Your task
At the line containing "Screen dimensions: 684x340", begin repeating lines exactly, and stop only after the final line of the records below.
================
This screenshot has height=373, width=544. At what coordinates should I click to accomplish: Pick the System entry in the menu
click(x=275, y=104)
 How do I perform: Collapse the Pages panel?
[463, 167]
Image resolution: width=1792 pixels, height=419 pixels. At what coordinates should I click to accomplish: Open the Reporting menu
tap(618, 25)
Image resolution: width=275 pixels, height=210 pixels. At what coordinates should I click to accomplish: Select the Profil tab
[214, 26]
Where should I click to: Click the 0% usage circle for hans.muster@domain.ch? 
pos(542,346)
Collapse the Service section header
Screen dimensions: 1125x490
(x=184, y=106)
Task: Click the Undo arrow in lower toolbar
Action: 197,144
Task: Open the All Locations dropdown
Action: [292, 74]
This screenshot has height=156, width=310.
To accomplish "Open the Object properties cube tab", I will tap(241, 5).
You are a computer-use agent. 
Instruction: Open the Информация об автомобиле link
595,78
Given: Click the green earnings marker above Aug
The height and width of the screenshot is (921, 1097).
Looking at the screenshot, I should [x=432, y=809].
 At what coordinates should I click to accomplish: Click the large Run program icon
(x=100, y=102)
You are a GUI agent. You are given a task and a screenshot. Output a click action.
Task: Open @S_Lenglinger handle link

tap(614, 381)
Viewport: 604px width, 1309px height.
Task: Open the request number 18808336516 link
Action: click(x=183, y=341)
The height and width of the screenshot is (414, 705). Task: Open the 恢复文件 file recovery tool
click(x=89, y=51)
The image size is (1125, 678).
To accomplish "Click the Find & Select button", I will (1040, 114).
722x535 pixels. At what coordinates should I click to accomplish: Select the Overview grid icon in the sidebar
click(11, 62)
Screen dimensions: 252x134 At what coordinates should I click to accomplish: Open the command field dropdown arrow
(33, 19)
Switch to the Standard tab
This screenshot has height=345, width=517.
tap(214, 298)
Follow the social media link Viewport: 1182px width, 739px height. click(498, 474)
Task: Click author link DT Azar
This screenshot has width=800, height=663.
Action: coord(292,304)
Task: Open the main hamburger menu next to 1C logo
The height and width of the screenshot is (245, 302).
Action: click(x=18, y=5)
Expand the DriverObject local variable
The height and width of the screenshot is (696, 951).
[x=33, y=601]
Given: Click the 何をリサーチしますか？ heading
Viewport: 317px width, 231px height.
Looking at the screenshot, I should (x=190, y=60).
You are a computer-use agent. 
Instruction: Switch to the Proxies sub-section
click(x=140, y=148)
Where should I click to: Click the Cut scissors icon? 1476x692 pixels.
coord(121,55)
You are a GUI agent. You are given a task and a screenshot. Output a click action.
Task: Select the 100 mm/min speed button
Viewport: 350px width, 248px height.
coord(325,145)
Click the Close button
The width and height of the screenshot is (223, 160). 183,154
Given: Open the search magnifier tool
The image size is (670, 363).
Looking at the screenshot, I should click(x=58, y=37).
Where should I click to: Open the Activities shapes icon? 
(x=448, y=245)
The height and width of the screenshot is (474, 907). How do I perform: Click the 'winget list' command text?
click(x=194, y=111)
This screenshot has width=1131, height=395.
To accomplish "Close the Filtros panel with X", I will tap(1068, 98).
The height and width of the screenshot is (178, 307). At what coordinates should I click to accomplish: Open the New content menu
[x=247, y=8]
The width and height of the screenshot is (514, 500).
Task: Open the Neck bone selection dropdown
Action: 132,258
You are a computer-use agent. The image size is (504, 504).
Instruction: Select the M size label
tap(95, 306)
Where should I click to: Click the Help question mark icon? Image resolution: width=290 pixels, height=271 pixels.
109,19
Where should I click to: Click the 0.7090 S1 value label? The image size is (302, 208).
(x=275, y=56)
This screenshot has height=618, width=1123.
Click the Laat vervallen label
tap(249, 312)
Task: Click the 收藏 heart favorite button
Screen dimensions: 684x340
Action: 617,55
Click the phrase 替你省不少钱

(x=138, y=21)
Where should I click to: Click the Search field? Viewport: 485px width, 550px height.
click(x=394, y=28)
================
Answer space
Screen dimensions: 684x340
Action: 617,55
Click the phrase 替你省不少钱

(x=138, y=21)
Where should I click to: Click the Search field? Viewport: 485px width, 550px height.
click(x=394, y=28)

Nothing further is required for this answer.